A Norwegian financed monitoring station in Nikel was closed down in 2008. The monitoring station was supposed to be re-opened last autumn, but for technical reasons that did not happen.

With the aim to reduce the SO2-emission in the Norwegian-Russian border area, Norway has paid NOK 20,6 million (EUR 2,4 million) for the modernization of the new briquetting process in Zapolyarny. But, as BarentsObserver reported in September last year the new briquetting process is still not working.

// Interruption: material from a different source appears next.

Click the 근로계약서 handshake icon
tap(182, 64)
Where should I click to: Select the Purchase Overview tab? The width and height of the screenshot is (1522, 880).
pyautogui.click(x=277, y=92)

It is said to be completed in early 2012, but the modernized plant will only improve the situation in Zapolyarny and not in the border area as a whole. Instead of being emitted from the briquetting process in Zapolyarny, the contained sulphur will be emitted as SO2 from the smelter in the neighboring town of Nikel. The smelting plant in Nikel uses the briquettes from the plant in Zapolyarny. Therefore, the emission in Nikel will increase with the same amount of SO2 as it will be reduced in Zapolyarny, as reported by BarentsObserver.

In December last year , the owners of Norilsk-Nickel informed Norwegian authorities that they will back out and not fulfill the agreement with the Nordic Investment Bank on improvement of the environmental impact from the smelter in Nikel.